The high prevalence of diabetes and cardiovascular disease (CVD) has tasked the medical community to not only treat but to better identify people at risk for these diseases. Risk factors for diabetes had been identified more than 90 years ago, and the term metabolic syndrome emerged in the late 1970s.1,2 In the late 1980s, a potential link had been identified—insulin resistance, which itself has been strongly associated with obesity.3 On the other hand, some believe that insulin resistance contributes to the development of the risk actors but is not the underlying cause.4 Identifying a cluster of predictive risk factors would enable healthcare providers to identify and treat patients with metabolic syndrome, thus reducing the risk for a progression to diabetes, CVD, or both.
The Controversy: What Is Metabolic Syndrome, and Is It a Treatable Disorder?
Metabolic syndrome (sometimes referred to as “syndrome X” or “insulin-resistance syndrome”) is defined as a grouping of several related risk factors,4 including:
Merriam-Webster defines the term syndrome as “a group of signs and symptoms that occur together and characterize a particular abnormality.”5 What is truly more important to the final objective of preventing diabetes and CVD—identification of the underlying mechanism(s) for the syndrome, or identification of the risk factors that occur together and usually lead to diabetes and CVD?

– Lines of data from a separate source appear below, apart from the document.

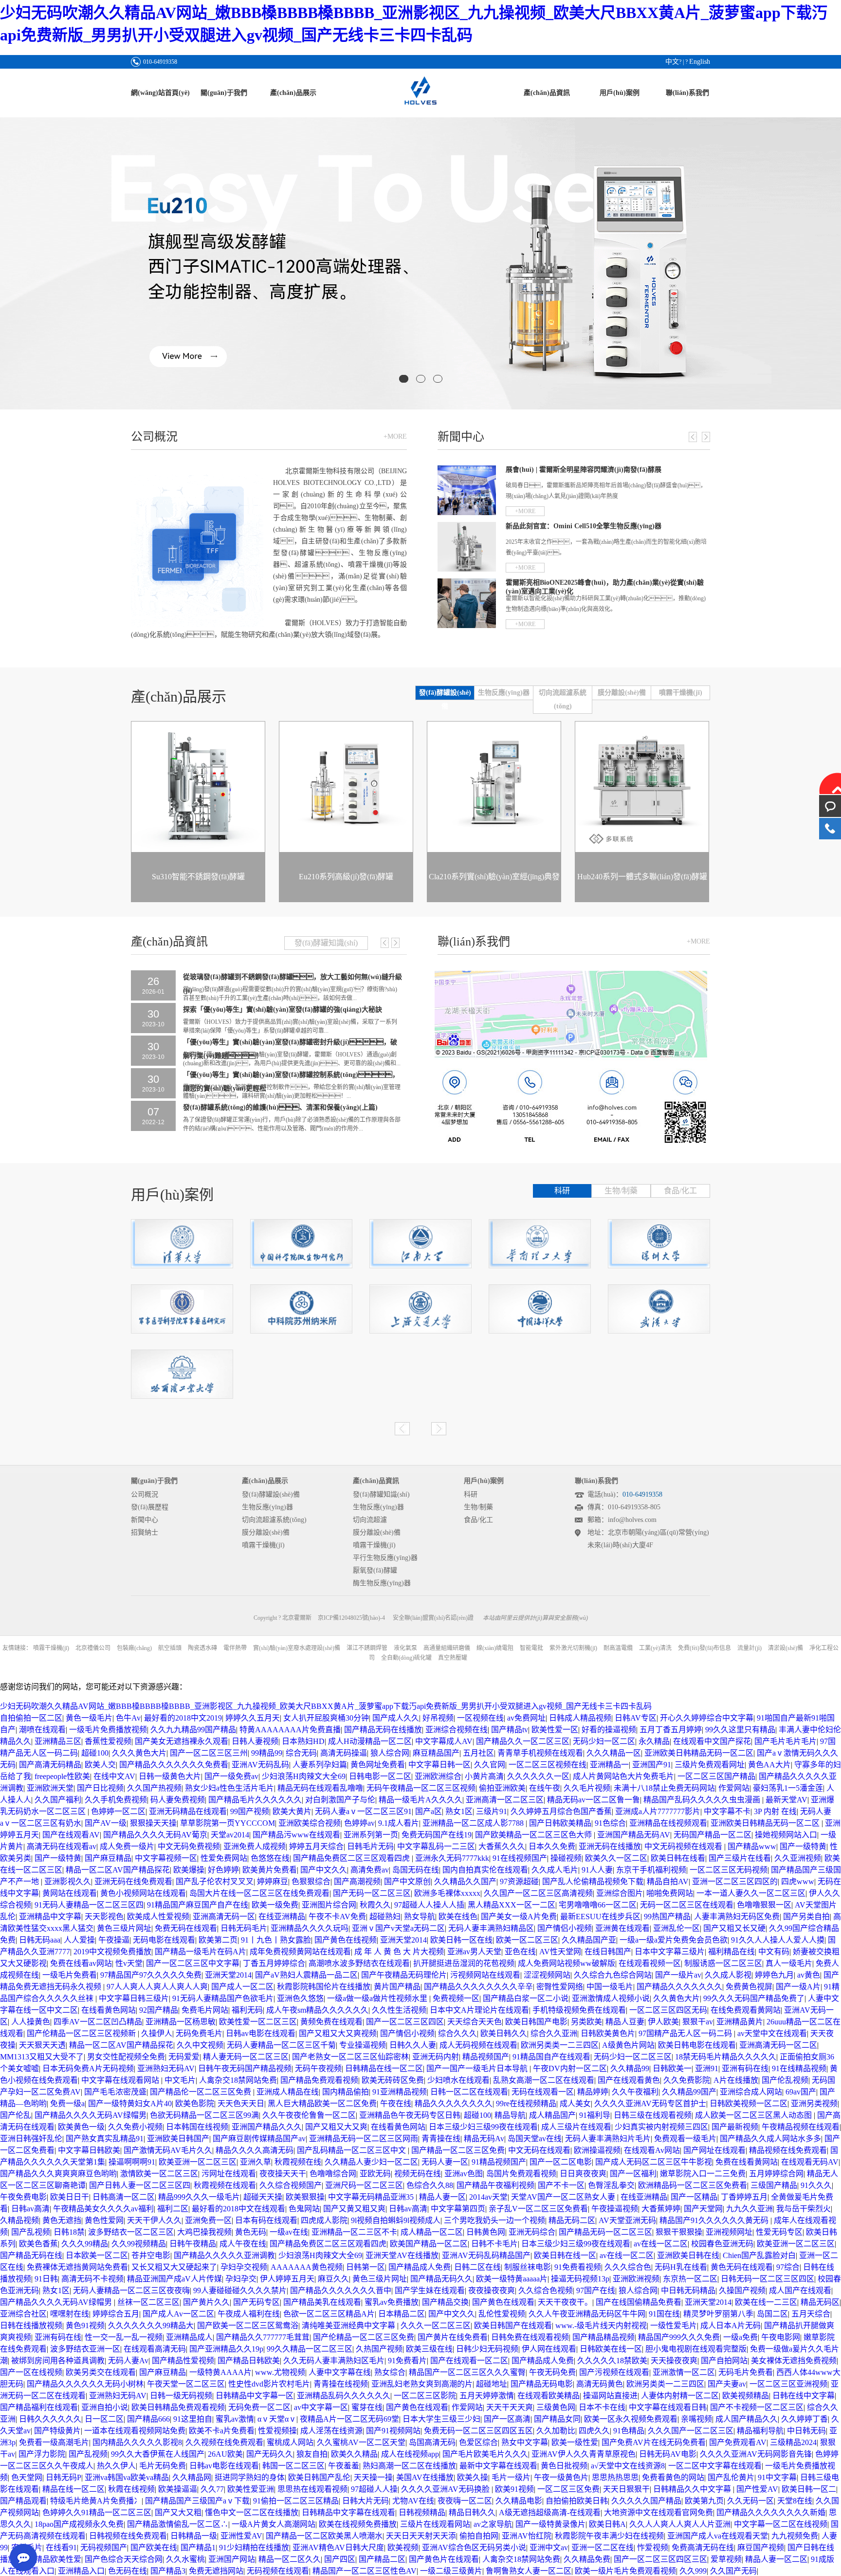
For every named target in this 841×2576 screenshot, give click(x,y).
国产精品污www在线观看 (296, 1835)
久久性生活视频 (399, 2010)
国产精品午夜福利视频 (495, 2185)
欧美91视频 (514, 2489)
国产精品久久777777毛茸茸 (263, 2337)
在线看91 (61, 2547)
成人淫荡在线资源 (331, 2431)
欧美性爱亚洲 (250, 2489)
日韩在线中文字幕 (803, 2395)
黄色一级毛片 (89, 1718)
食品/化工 (680, 1190)
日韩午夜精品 (192, 2244)
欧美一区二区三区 (527, 1940)
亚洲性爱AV (241, 2536)
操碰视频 (566, 1858)
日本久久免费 (552, 1846)
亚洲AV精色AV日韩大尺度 (338, 2547)
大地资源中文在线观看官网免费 (658, 2512)
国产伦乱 (15, 2115)
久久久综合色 (627, 2267)
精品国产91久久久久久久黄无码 (714, 2220)
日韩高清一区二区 (123, 2197)
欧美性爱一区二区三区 (258, 2022)
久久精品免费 (587, 2559)
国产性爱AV (757, 2489)
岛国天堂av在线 (535, 2138)
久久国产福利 (58, 1800)
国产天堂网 (703, 2209)
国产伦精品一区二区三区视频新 (82, 2033)
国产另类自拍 (806, 1916)
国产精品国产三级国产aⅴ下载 (197, 2501)
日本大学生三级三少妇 (441, 2419)
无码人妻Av (128, 2360)
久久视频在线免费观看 (224, 2442)
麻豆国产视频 (760, 2547)
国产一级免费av (231, 1776)
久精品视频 (19, 2220)
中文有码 (773, 1951)
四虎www (797, 1881)
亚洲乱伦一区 (676, 1928)
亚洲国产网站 (231, 2559)
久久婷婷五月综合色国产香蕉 (561, 1811)
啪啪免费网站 (669, 1893)
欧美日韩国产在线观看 (513, 2325)
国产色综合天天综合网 (124, 2559)
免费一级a (67, 2103)
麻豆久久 (333, 2279)
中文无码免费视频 (189, 1846)
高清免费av (369, 1870)
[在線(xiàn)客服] (830, 806)
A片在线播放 (735, 2080)
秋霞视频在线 (297, 2162)
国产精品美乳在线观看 (322, 2302)
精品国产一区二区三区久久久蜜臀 (467, 2372)
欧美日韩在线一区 (565, 2255)
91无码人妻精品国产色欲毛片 (223, 1998)
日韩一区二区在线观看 (469, 2092)
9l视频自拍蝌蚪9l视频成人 (395, 2220)
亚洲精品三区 (58, 1741)
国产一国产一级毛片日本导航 (478, 2068)
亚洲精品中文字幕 (50, 1916)
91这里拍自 (192, 2419)
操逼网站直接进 (610, 2395)
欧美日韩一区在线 (461, 1940)
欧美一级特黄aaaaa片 (512, 2279)
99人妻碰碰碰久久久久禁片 (240, 2290)
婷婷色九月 (774, 1975)
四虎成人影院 (324, 2220)
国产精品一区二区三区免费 (458, 2150)
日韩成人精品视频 (580, 1718)
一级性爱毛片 (673, 2325)
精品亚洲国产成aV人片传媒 (174, 2279)
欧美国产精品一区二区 (429, 2244)
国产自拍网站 (724, 2360)
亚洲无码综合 (532, 2232)
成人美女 (575, 2103)
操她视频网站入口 (786, 1835)
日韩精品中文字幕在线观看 (348, 2512)
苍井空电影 (150, 2255)
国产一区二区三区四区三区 (660, 2559)
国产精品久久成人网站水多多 (770, 2138)
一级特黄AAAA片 (220, 2372)
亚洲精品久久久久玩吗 (309, 1928)
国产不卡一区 (561, 2185)
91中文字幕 (777, 2477)
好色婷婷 (223, 1870)
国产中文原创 (407, 1881)
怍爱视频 (652, 2547)
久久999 (693, 2571)
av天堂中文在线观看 (772, 2033)
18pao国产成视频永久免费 (79, 2524)
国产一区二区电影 (561, 2162)
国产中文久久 (323, 1870)
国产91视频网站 (393, 2431)
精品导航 (510, 2115)
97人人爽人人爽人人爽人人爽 (157, 1987)
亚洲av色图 (463, 2173)
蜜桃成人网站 (290, 2442)
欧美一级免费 (275, 1905)
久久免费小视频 (135, 2127)
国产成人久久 (395, 1718)
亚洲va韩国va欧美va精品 (127, 2477)
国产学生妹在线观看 (430, 2290)
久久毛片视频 (587, 1788)
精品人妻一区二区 (776, 2559)
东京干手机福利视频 (651, 1870)
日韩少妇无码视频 (487, 2349)
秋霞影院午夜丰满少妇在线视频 (609, 2536)
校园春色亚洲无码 (722, 2244)
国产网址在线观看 (714, 2150)
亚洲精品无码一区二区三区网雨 (363, 2138)
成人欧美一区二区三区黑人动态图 (754, 2115)
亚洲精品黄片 (739, 2022)
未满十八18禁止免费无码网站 (664, 1788)
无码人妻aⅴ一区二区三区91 (363, 1811)
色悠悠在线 (270, 1858)
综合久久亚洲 (553, 2033)
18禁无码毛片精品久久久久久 (725, 2057)
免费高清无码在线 (703, 2547)
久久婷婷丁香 (804, 2419)
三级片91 (491, 1811)
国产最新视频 (735, 2127)
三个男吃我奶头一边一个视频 (494, 2220)
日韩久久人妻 (412, 2045)
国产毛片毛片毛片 (785, 1741)
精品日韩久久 (472, 2512)
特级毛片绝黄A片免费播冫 (96, 2501)
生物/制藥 (621, 1190)
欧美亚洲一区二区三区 (198, 2162)
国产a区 (428, 1811)
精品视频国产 (485, 2057)
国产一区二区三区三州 (209, 1753)
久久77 (212, 2489)
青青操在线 (440, 2138)
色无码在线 (127, 2571)
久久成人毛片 (554, 1870)
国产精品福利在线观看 (39, 2407)
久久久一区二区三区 (436, 2325)
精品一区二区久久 (289, 2559)
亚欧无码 (375, 2173)
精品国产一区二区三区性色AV (364, 2571)
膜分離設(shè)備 (266, 1532)
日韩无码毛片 (243, 1928)
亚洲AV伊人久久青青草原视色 (583, 2454)
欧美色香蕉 (38, 2244)
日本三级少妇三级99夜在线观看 (483, 2127)
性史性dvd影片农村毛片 (269, 2384)
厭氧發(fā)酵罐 (375, 1570)
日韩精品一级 (193, 2536)
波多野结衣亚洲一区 (85, 2349)
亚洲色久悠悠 (300, 1998)
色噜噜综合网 (333, 2173)
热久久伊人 (116, 2466)
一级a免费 (740, 2337)
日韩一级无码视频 (181, 2395)
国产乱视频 (30, 2232)
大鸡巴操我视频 (204, 2232)
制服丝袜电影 (527, 2267)
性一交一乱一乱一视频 (124, 2337)
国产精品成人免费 (419, 2267)
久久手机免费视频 (116, 1800)
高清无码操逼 (343, 1753)
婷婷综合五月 (115, 2314)
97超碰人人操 (374, 2489)
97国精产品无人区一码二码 (686, 2033)
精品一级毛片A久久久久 (420, 1800)
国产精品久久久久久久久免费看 (173, 1765)
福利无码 (247, 2010)
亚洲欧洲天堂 (50, 1788)
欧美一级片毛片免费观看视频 (625, 2571)
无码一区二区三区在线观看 (686, 1905)
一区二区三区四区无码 (668, 2010)
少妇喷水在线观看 (458, 2080)
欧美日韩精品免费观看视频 (178, 2407)
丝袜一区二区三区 (148, 2302)
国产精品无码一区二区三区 (605, 2232)
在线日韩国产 (608, 1951)
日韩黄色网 (485, 2232)
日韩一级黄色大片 (170, 1776)
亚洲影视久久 (67, 1881)
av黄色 (808, 1975)
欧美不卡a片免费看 (222, 2431)
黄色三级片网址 (124, 1928)
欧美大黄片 (292, 1811)
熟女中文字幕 (524, 2442)
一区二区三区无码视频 (729, 1870)
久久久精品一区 (613, 1753)
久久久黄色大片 (139, 1753)
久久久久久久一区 (538, 1776)
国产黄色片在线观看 (444, 2559)
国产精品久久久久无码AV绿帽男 (90, 2115)
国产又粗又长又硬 (734, 1928)
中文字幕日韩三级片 (134, 1998)
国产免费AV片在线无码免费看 (654, 2442)
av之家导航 (493, 2524)
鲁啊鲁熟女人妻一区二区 (528, 2571)
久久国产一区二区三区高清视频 (538, 1893)
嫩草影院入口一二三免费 (703, 2173)
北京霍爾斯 (296, 1617)
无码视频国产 (103, 2547)
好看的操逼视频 (609, 1729)
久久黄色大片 (676, 1998)
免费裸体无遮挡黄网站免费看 (77, 2267)
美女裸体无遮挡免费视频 (794, 2360)
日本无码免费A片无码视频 (88, 2068)
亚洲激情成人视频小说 (611, 1998)
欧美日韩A (607, 2524)
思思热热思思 (615, 2477)
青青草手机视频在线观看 (540, 1753)
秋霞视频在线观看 (225, 2185)
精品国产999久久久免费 (679, 2337)
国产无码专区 (256, 2302)
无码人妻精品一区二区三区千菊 (281, 2045)
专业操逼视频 (362, 2045)
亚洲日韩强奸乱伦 (31, 2138)
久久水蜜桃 (185, 2559)
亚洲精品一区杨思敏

This question defines the debate within the healthcare community: Is metabolic syndrome a cluster of risk factors or a syndrome? Proponents for characterizing metabolic syndrome as a syndrome believe that the evidence linking the risk factors with the development of diabetes and CVD supports the view that it is a treatable entity. Detractors believe that metabolic syndrome is really just a clustering of risk factors, without any known underlying mechanism that associates the maladies. Confounding the discussion is whether metabolic syndrome is a pre-morbid condition—whether metabolic syndrome can only be recognized before a patient is given a diagnosis of diabetes or CVD, thus excluding the population with these highly prevalent chronic conditions. On the other hand, an actual diagnosis of diabetes or CVD does not affect the underlying mechanism (eg, insulin resistance or some other factor still exists).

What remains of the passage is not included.